La manipulation des données ou le plagiat sont à l'origine des deux tiers des rétractations d'études biomédicales publiées dans le monde, un phénomène qui a décuplé depuis 1975, selon une recherche publiée lundi aux États-Unis.

«La recherche biomédicale est devenue une sorte de jeu où le gagnant emporte toute la mise avec des incitations perverses qui poussent les scientifiques au laxisme et dans certains cas à falsifier les données ou à commettre d'autres fautes professionnelles», explique le Dr Arturo Casadevall, de la faculté de médecine Einstein à New York, un des principaux auteurs de cette enquête parue dans les Annales de l'Académie américaine des sciences (PNAS).

Ces scientifiques ont analysé 2047 études objet d'une rétractation dans la littérature biomédicale.

Pour déterminer les raisons de la rétractation, ils ont consulté plusieurs autres sources en dehors des publications où sont parues ces études, comme les Instituts nationaux américains de la santé (NIH) et le site Retractionwatch.com qui enquêtent sur ces retraits.

Ces chercheurs ont déterminé qu'environ 21% des rétractations étaient attribuables à une erreur tandis que 67% résultaient de fautes professionnelles dont la fraude prouvée ou soupçonnée (43%), la similarité avec des travaux déjà publiés (14%) et le plagiat (10%). Des causes indéterminées ont compté pour 12% du restant, ont-ils précisé.
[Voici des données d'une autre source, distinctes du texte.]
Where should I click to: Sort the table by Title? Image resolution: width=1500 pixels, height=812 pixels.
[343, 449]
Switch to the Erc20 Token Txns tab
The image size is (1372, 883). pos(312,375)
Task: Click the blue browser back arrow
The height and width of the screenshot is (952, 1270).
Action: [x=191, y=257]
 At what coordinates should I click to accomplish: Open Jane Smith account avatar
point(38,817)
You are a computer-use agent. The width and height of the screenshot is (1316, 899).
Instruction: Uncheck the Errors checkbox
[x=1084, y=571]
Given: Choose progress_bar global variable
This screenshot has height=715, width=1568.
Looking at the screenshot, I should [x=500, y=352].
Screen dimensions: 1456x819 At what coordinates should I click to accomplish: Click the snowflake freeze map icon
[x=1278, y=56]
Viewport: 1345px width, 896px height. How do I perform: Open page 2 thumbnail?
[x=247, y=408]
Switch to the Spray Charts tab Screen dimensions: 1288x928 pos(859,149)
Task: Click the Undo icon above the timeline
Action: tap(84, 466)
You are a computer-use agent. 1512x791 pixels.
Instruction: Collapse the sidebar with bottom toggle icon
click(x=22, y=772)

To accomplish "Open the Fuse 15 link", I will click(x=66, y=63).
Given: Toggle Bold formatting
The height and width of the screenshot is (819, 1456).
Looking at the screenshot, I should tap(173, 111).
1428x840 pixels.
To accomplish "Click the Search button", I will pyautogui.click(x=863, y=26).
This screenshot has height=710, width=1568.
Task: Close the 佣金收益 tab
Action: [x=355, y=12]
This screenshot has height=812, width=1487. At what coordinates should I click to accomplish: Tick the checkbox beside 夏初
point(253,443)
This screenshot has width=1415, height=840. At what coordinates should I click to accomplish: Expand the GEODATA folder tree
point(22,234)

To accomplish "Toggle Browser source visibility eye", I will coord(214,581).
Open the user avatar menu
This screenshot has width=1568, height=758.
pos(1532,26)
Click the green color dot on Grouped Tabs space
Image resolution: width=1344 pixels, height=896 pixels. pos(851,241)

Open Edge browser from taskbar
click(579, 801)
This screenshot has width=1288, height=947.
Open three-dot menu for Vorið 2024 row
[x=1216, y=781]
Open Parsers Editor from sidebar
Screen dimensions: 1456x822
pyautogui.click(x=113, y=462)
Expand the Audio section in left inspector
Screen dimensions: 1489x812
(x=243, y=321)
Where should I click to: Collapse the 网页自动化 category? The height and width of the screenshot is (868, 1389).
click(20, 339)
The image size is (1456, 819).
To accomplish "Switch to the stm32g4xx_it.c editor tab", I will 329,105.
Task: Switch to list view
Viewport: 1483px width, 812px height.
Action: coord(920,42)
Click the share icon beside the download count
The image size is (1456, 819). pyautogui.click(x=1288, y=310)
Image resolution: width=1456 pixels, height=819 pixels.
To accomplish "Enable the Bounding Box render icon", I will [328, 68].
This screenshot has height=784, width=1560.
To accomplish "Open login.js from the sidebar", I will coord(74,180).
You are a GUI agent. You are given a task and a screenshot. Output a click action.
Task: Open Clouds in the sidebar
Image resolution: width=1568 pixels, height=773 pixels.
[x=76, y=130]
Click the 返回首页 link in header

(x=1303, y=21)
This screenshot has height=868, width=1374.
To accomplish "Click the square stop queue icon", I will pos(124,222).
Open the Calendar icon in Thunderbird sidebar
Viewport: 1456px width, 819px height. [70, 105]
«Le plus préoccupant, c'est que plus la fraude est sophistiquée, moins grande sont les chances de la démasquer», a relevé le Dr Casadewall. «Ainsi, il existe probablement davantage d'études frauduleuses non détectées dans la littérature médicale», a-t-il ajouté.

Des recherches faites précédemment sur ce problème avaient sous-estimé l'ampleur des études scientifiques frauduleuses, car elles se basaient seulement sur la lettre de rétractation des revues, rédigées par les auteurs eux-mêmes des recherches incriminées, explique le Dr Casadewall.

«Un grand nombre de ces notices sont erronées», juge-t-il, car «les auteurs de ces études écrivent le plus souvent avoir été contraints à la rétractation parce que les résultats de leurs travaux ne pouvaient pas être reproduits». Façon élégante, aux yeux du médecin, d'éviter de dire que «la raison en est la fraude».

Cette analyse montre également que les revues scientifiques les plus prestigieuses ont un taux particulièrement élevé de rétractation des études qu'elles publient.

Pour le Dr Casadevall, la forte augmentation du nombre de recherches rétractées ces dernières années s'explique par la culture scientifique actuelle qui privilégie de manière excessive les récompenses aux chercheurs qui publient le plus grand nombre de travaux surtout dans des revues de renom.

Ces derniers «ont ainsi plus de chances d'être reconnus, d'obtenir des fonds de recherche, des prix honorifiques et des postes enviables ou des promotions», a-t-il noté.

Mais, tempère le chercheur, «43% de toutes les rétractations ont été le fait de seulement 38 centres de recherche sur les milliers que compte le monde».